Background: In the last decade, the development of anti-inflammatory strategies emerged as new trend in cardiovascular (CV) pharmacotherapy. Anti-inflammatory properties have been previously identified in different classes of drugs used in primary CV prevention. However, the extent to which the modification of inflammatory profile contributes in determining CV outcome remains controversial.
Methods: Focusing on potential beneficial effects in primary prevention, this narrative review provides a comprehensive and critical analysis of randomized clinical trials testing anti-inflammatory treatments in CV disease.
Results: As upstream regulator of the hepatic production of C-reactive protein, tumor necrosis factor-α, interleukin (IL)-6 and IL-1 pathways early emerged as potential targets for CV prevention. More recently, additional strategies targeting lipoprotein-associated phospholipase A2, pro-protein convertase subtilisin/kexin type 9, and intracellular pathways (such as p38 MAPK and different isoforms of NADPH oxidase) have been tested.

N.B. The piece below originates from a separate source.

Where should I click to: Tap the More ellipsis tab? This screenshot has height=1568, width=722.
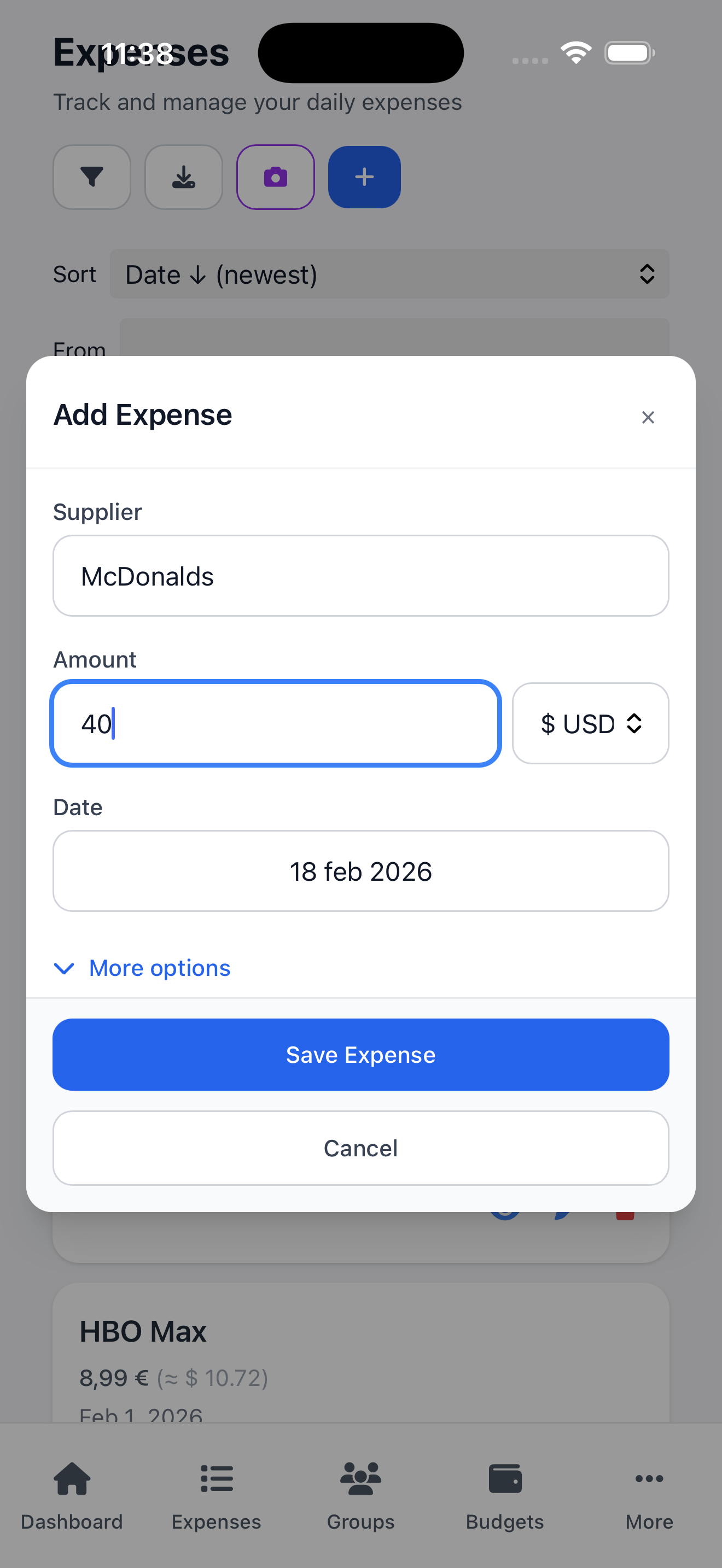coord(649,1496)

Conclusion: Conflicting results emerged from clinical trials, emphasized the need to characterize the inflammatory profile of the patients, to minimize the heterogeneity of study populations and to clarify the true value of CRP as specific biomarker of atherosclerosis-related inflammation.
Keywords: Atherosclerosis, inflammation, tumor necrosis factor-α, interleukin-6, interleukin-1β, lipoprotein-associated phospholipase A2, pro-protein convertase subtilisin/kexin type 9, C-reactive protein.